Susan Shell, professor of political science at Boston College, writes,

Most, if not all, of the goals of the gay marriage movement could be satisfied in the absence of gay marriage. Many sorts of individuals, and not just gay couples, might be allowed to form “civil partnerships” dedicated to securing mutual support and other social advantages. If two unmarried, elderly sisters wished to form such a partnership, or two or more friends (regardless of sexual intimacy) wanted to provide mutually for one another “in sickness and in health,” society might furnish them a variety of ways of doing so — from enhanced civil contracts to expanded “defined benefit” insurance plans, to new ways of dealing with inheritance.
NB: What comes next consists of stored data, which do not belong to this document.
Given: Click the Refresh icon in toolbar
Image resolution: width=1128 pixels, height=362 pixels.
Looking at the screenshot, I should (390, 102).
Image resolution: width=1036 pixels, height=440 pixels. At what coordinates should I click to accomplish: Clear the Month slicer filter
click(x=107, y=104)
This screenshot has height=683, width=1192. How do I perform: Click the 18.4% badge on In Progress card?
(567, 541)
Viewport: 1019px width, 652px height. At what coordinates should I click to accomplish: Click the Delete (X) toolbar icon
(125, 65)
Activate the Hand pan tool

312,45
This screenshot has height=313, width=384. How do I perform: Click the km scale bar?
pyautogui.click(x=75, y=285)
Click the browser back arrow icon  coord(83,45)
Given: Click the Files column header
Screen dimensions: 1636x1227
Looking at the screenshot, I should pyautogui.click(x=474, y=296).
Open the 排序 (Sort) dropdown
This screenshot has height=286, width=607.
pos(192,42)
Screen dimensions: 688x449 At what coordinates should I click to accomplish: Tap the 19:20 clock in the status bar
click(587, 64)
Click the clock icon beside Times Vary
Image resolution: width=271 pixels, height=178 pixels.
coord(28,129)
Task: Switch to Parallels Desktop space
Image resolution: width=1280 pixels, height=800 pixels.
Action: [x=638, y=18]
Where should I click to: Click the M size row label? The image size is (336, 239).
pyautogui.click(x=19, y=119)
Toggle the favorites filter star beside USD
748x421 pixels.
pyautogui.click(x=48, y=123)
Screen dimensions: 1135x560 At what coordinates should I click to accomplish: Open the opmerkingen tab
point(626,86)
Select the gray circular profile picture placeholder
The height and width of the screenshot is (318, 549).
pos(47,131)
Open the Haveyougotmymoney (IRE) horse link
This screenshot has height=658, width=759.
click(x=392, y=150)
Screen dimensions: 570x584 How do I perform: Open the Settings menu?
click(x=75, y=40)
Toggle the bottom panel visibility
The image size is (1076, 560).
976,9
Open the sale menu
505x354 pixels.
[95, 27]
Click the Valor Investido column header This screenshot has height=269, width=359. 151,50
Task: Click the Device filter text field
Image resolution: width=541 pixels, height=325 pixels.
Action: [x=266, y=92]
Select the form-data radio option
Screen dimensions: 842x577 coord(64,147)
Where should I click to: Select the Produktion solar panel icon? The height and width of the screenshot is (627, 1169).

In short, gay couples and those who are not sexually intimate should be permitted to take legally supported vows of mutual loyalty and support. Such partnerships would differ from marriage in that only marriage automatically entails joint parental responsibility for any children generated by the woman, until and unless the paternity of another man is positively established. (emphasis added)

So to summarize, I see several negative reasons to legalize gay marriage and see no positive reason given for allowing gay marriage, short of the religious. Reasons I have heard often emphasize the love homosexuals have for each other, or the life long commitments they all would like to make to each other, each of which I don’t doubt to be true. But from the governments perspective, these are no reasons at all. The government shouldn’t be in the business of handing out certificates of love orr certificates of life-long commitment. A Mormon for example, could argue for his ability to marry several different wives for the very same reason the gay marriage proponents do, yet I am against legalized polygamy as well. Which brings up the obvious question, if gay marriage is allowed, why not polygamy? It seems to me that polygamists have a stronger case to marry than homosexuals, since polygamists can produce children. I see no reason to allow gay marriage while denying the same to polygamists.

So in other words, the costs of legalizing gay marriage overwhelming outweight the benefits.

*For a more detailed critique of gay marriage based on liberal principles, read this well written article.

**For the record, I took bits and pieces of my argument from several sources and where I found the argument presented better than I could have, I used their wording sometimes verbatum. So I am in no way claiming that this is my argument against gay marriage. It is only the argument presented by others that I found most convincing.